Defesa de Jair Bolsonaro alega piora no quadro de saúde em prisão e cobra urgência em laudo da PF
A defesa de Jair Bolsonaro entrou com um pedido no Supremo Tribunal Federal (STF) nesta quarta-feira (4), alegando que a saúde do ex-presidente **piorou nos últimos dias**. Os advogados buscam com **máxima urgência** a apresentação de um laudo da perícia realizada pela Polícia Federal no dia 20.

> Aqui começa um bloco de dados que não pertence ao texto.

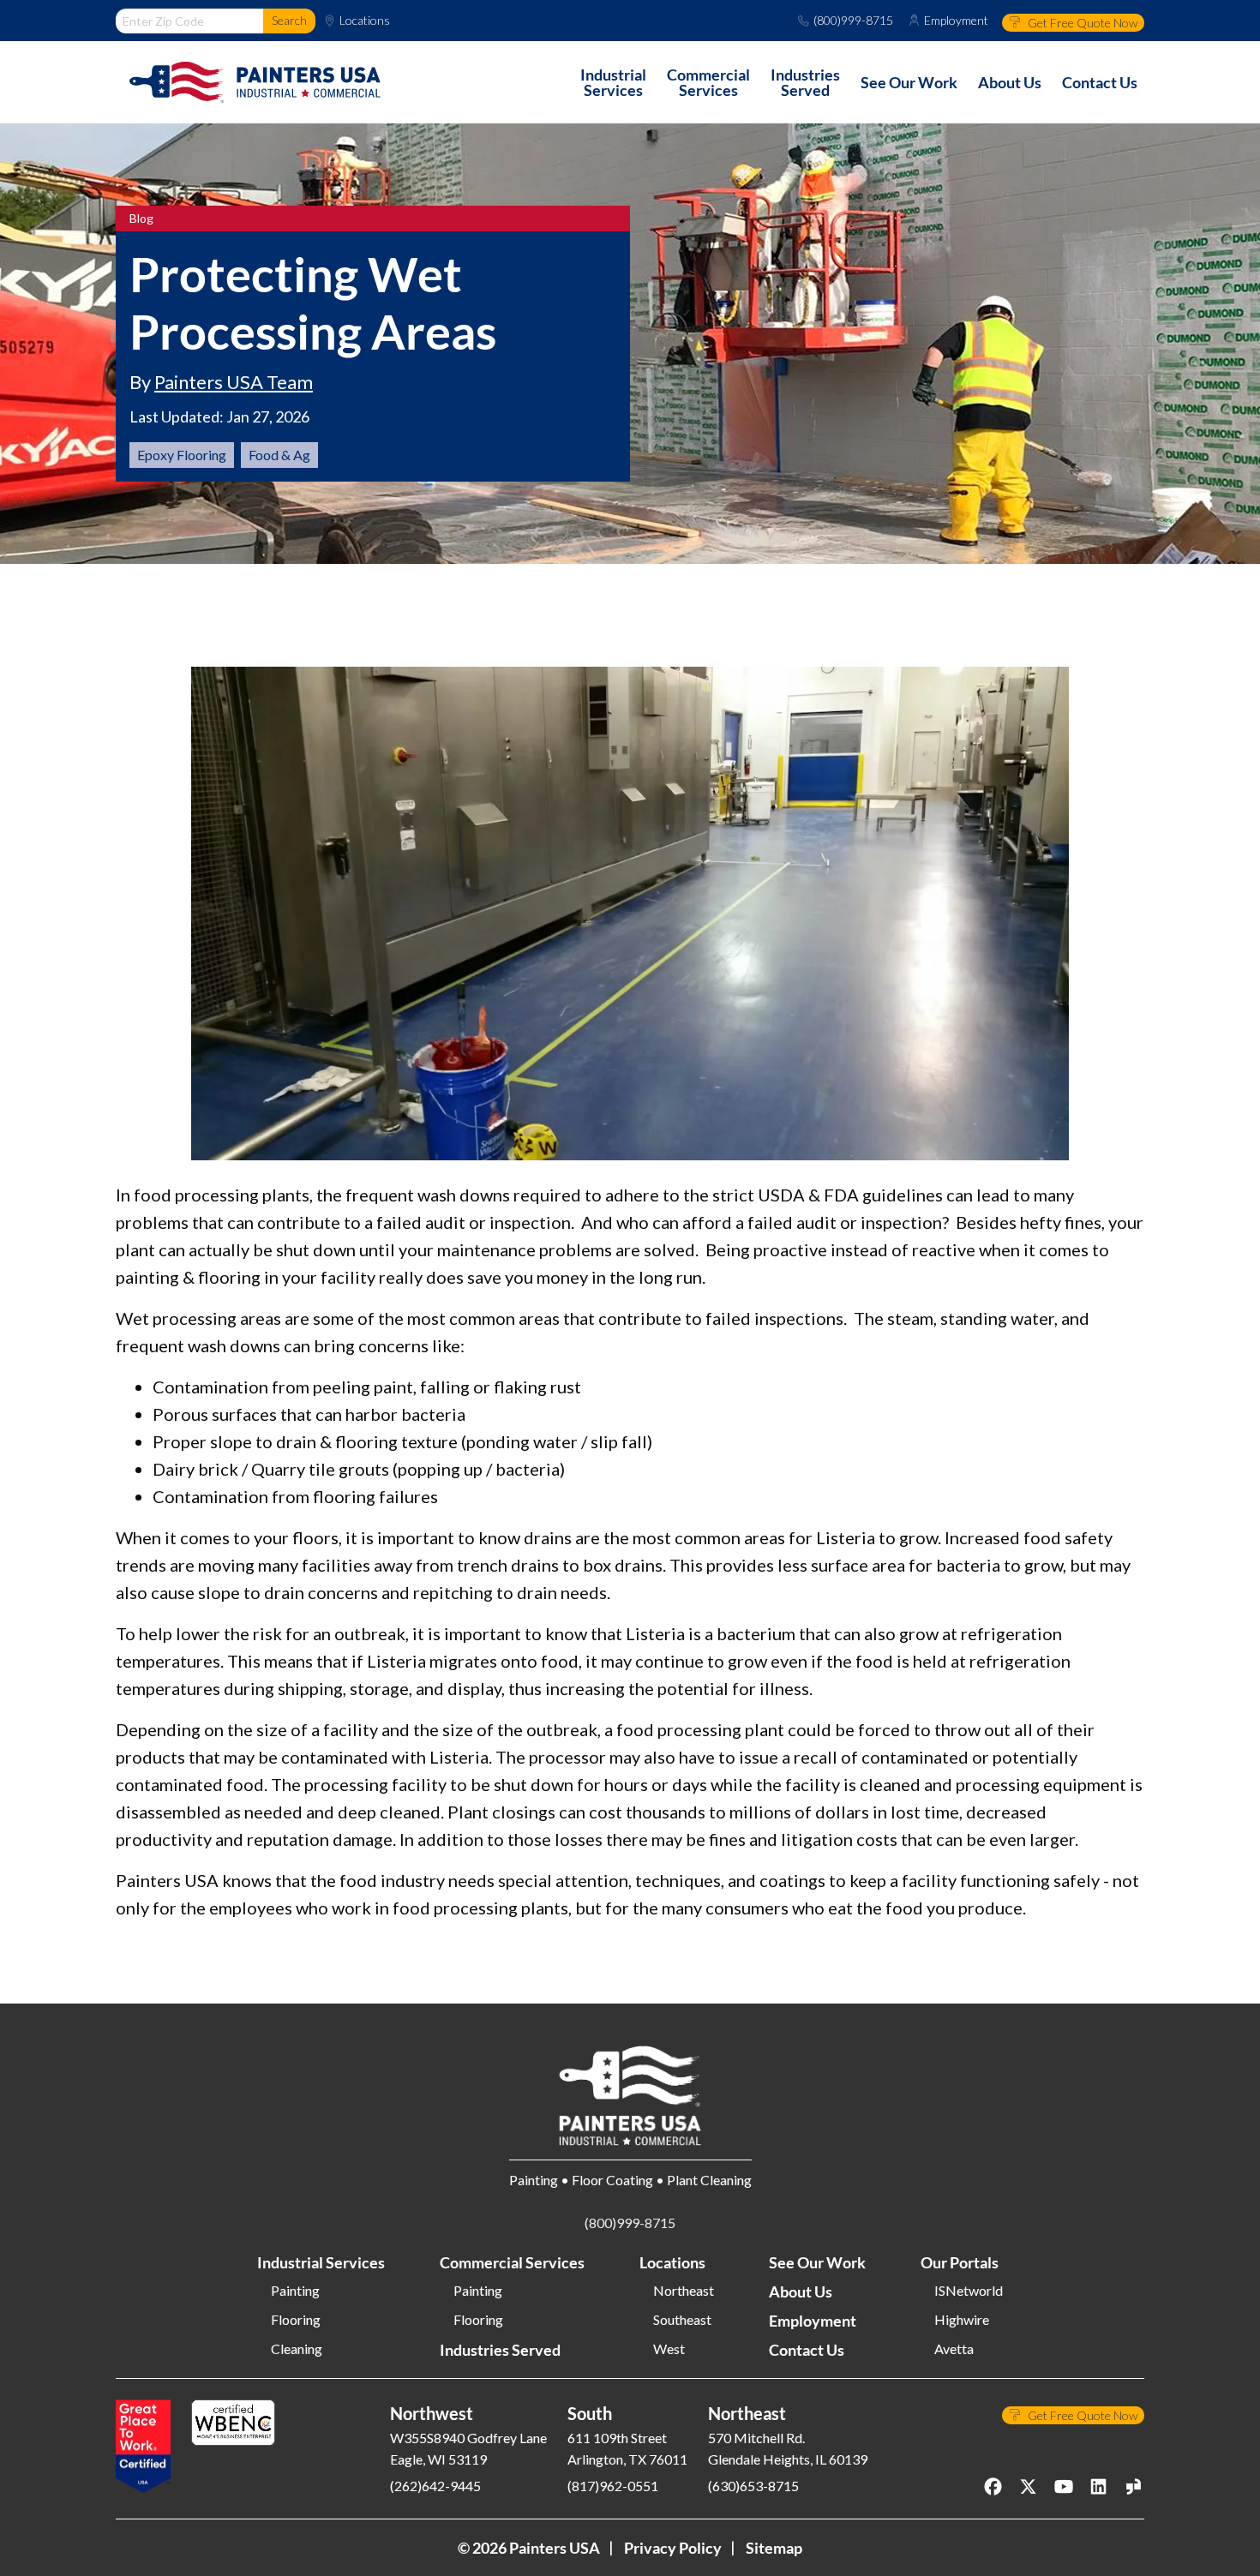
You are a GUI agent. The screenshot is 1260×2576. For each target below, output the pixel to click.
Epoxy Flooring (181, 454)
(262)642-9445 (435, 2485)
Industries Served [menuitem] (805, 82)
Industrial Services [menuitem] (613, 82)
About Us (800, 2291)
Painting (295, 2290)
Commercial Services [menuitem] (708, 82)
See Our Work (817, 2262)
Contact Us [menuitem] (1099, 82)
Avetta (954, 2349)
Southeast (682, 2320)
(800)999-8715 (853, 21)
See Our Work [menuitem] (909, 82)
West (669, 2349)
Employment (956, 21)
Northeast (683, 2290)
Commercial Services (512, 2262)
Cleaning (296, 2349)
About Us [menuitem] (1009, 82)
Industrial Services (321, 2262)
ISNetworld (968, 2290)
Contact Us (806, 2349)
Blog (141, 219)
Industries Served (500, 2349)
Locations (364, 21)
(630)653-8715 (753, 2485)
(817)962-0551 (612, 2485)
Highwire (961, 2320)
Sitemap (774, 2547)
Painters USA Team (233, 381)
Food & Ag (279, 454)
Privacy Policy (673, 2547)
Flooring (296, 2320)
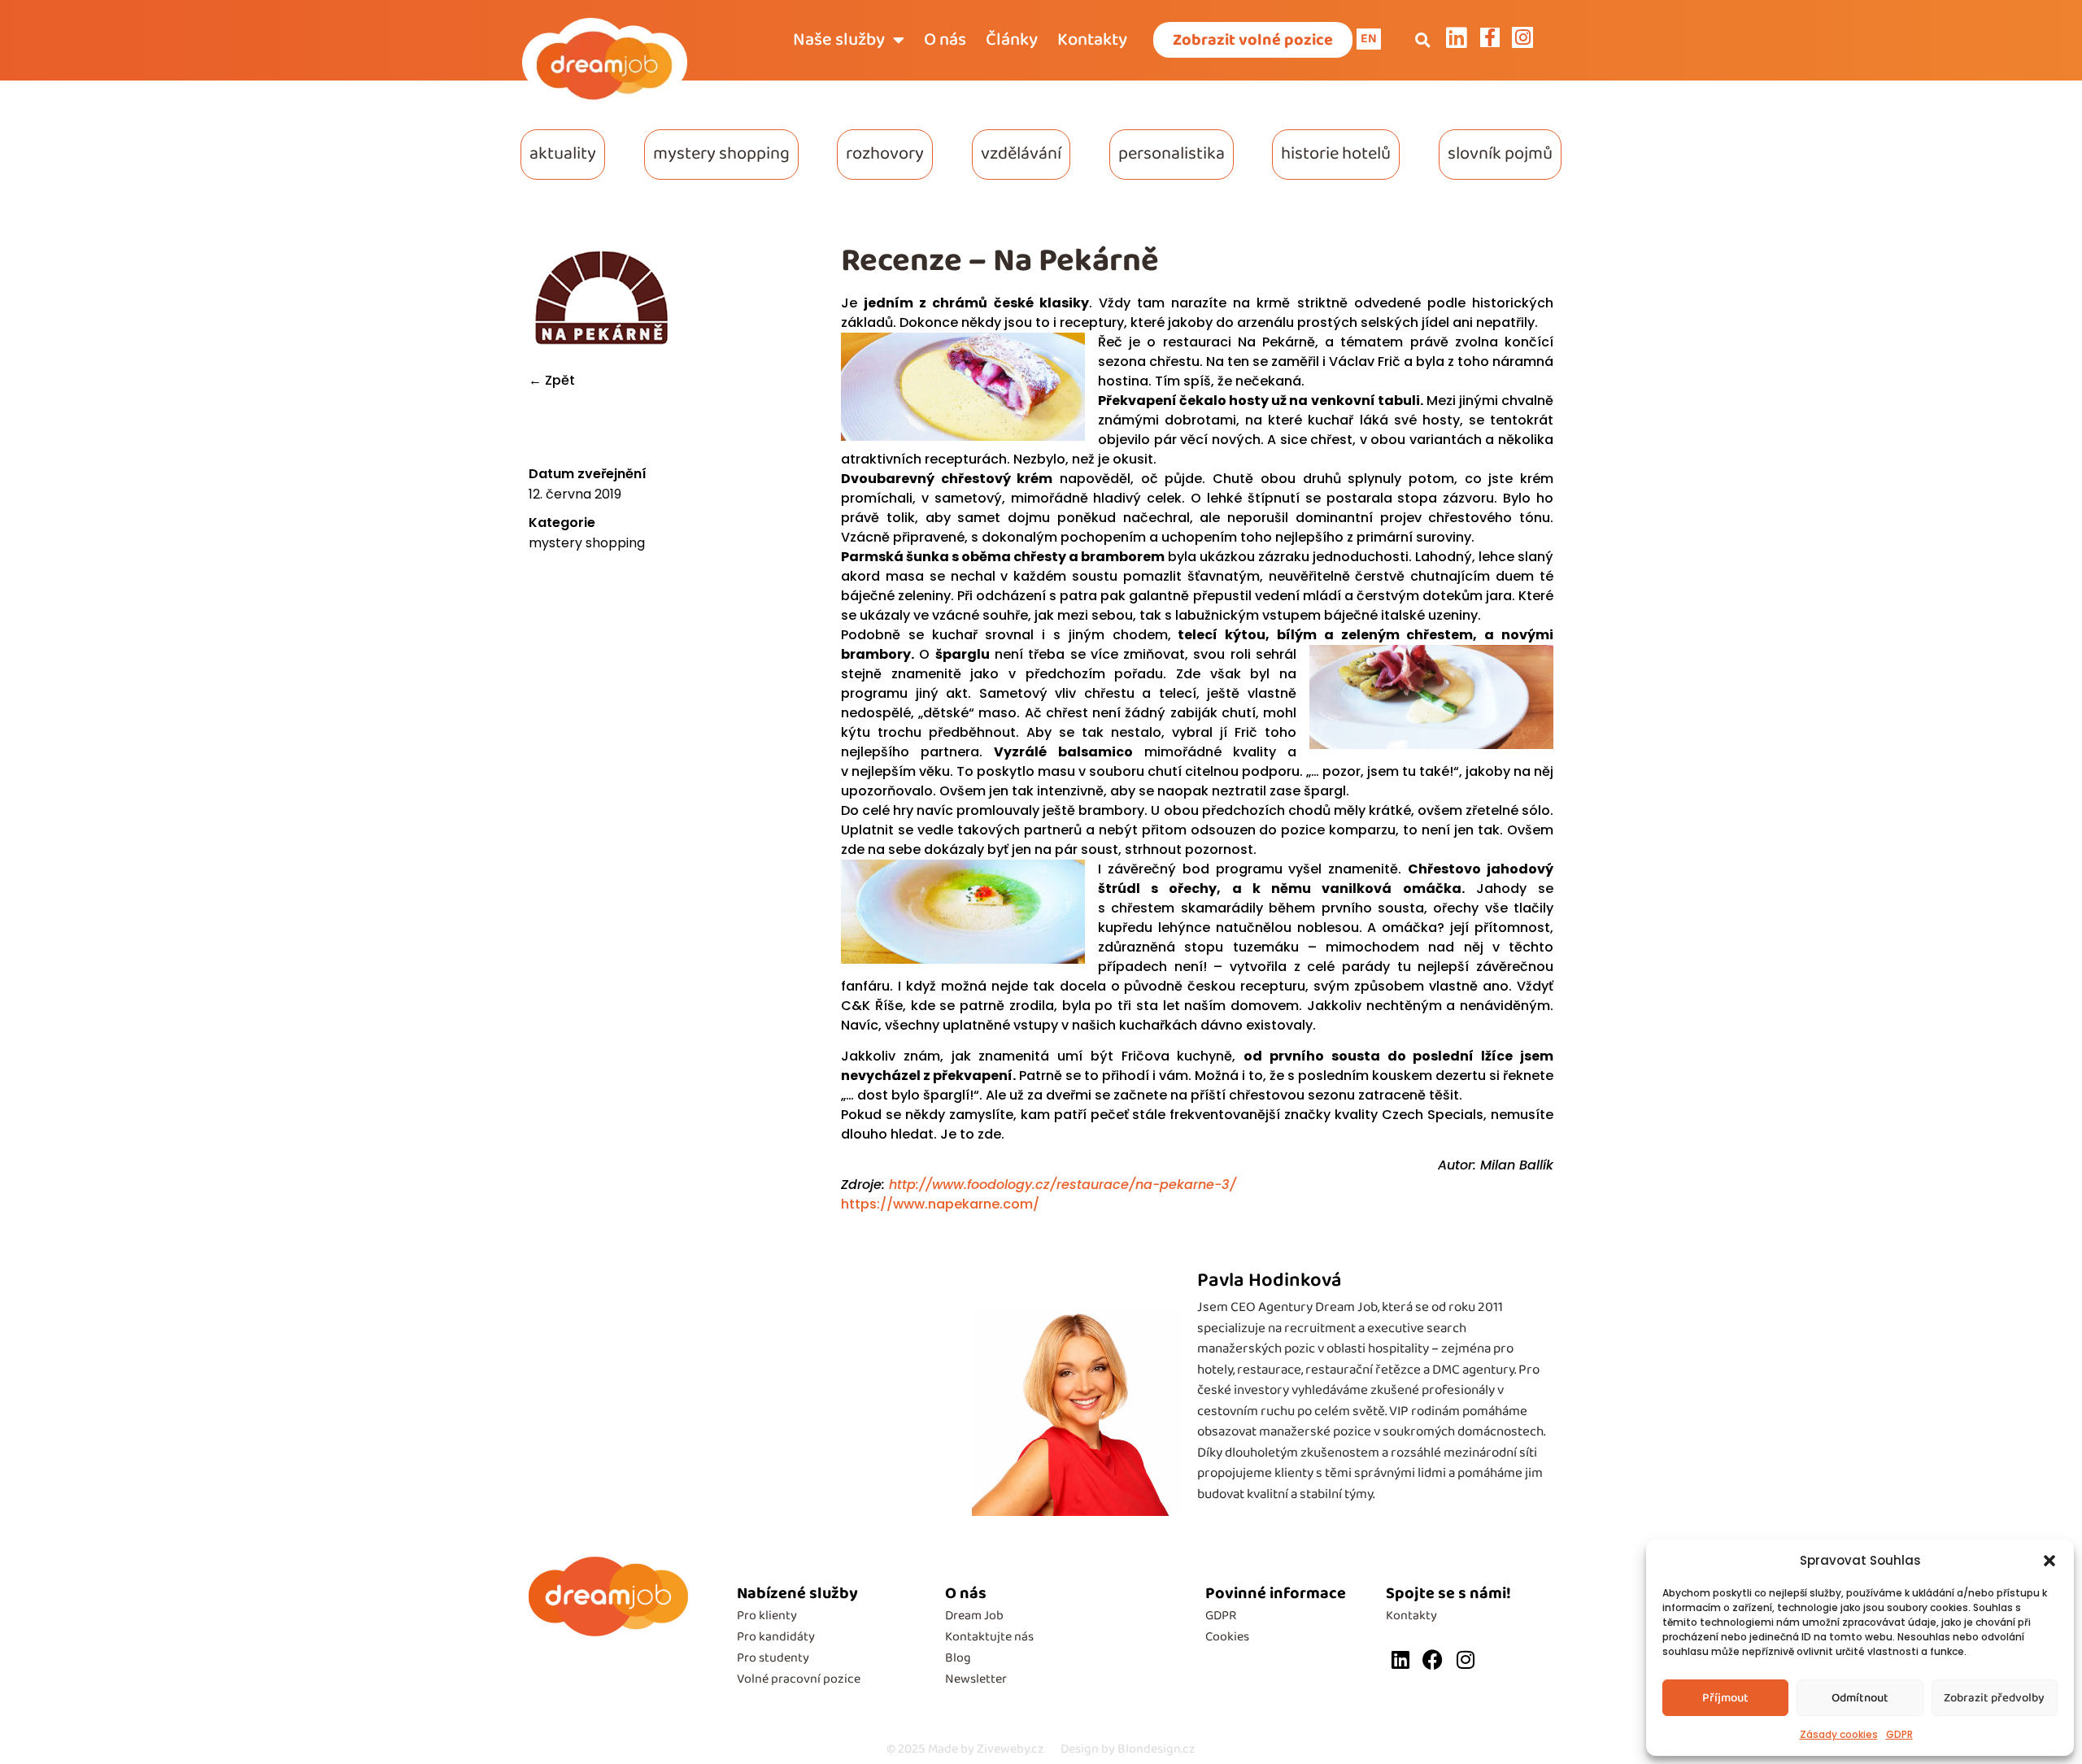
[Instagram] (1465, 1659)
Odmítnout (1860, 1698)
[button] (2049, 1561)
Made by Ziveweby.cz (965, 1749)
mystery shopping (721, 153)
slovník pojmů (1500, 153)
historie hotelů (1336, 153)
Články (1012, 39)
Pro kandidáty (776, 1637)
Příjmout (1725, 1698)
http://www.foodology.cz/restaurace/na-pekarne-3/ (1060, 1184)
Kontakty (1092, 39)
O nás (945, 39)
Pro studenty (773, 1658)
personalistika (1171, 153)
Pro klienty (767, 1615)
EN (1369, 38)
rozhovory (885, 153)
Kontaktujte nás (989, 1637)
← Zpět (552, 380)
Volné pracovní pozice (798, 1679)
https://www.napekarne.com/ (940, 1204)
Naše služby (839, 39)
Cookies (1227, 1637)
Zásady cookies (1839, 1734)
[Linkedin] (1400, 1659)
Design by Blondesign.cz (1128, 1749)
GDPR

O ministro Alexandre de Moraes, relator do caso, aguarda o relatório da autoridade policial para decidir sobre um pedido de **prisão domiciliar humanitária**. Inicialmente, o prazo para a entrega dos documentos era de 10 dias, mas a defesa argumenta que o laudo ainda não foi juntado aos autos.
A apresentação do laudo pericial é considerada fundamental pela defesa para que um parecer técnico seja elaborado e, consequentemente, para que o STF analise a necessidade de conceder a prisão domiciliar humanitária a Bolsonaro. A informação foi divulgada conforme o conteúdo original, sem atribuição direta a um veículo específico.
Piora nos sintomas e pedido de urgência
De acordo com a petição apresentada pela defesa, Bolsonaro tem apresentado uma **piora em seu estado de saúde recentemente**. A petição detalha o surgimento de **episódios eméticos** e uma **crise de soluços acentuada**. Estes sintomas justificariam a necessidade de uma análise mais aprofundada sobre sua condição em reclusão.
Histórico de prisões e pedidos negados
Jair Bolsonaro já esteve em prisão domiciliar entre 4 de agosto e 22 de novembro. Posteriormente, foi detido preventivamente na Superintendência da Polícia Federal em Brasília, após alegações de tentativa de violar a tornozeleira eletrônica. A prisão ocorreu no âmbito de um inquérito que investiga a atuação de Eduardo Bolsonaro nos Estados Unidos.
Em novembro, Alexandre de Moraes encerrou uma ação penal relacionada a uma suposta tentativa de golpe de Estado, ordenando o cumprimento imediato de uma pena de 27 anos e três meses de prisão para Bolsonaro. O ex-presidente foi transferido da sede da PF para o 19º Batalhão da Polícia Militar, conhecido como Papudinha, em 15 de janeiro deste ano.
Defesa busca prisão domiciliar humanitária
A defesa de Bolsonaro já protocolou diversos pedidos de prisão domiciliar humanitária, mas todas as solicitações anteriores foram **negadas pelo ministro Alexandre de Moraes**. A expectativa agora é que a apresentação do laudo pericial e a análise detalhada de seu estado de saúde possam reverter essa decisão, permitindo que o ex-presidente cumpra sua pena em regime domiciliar.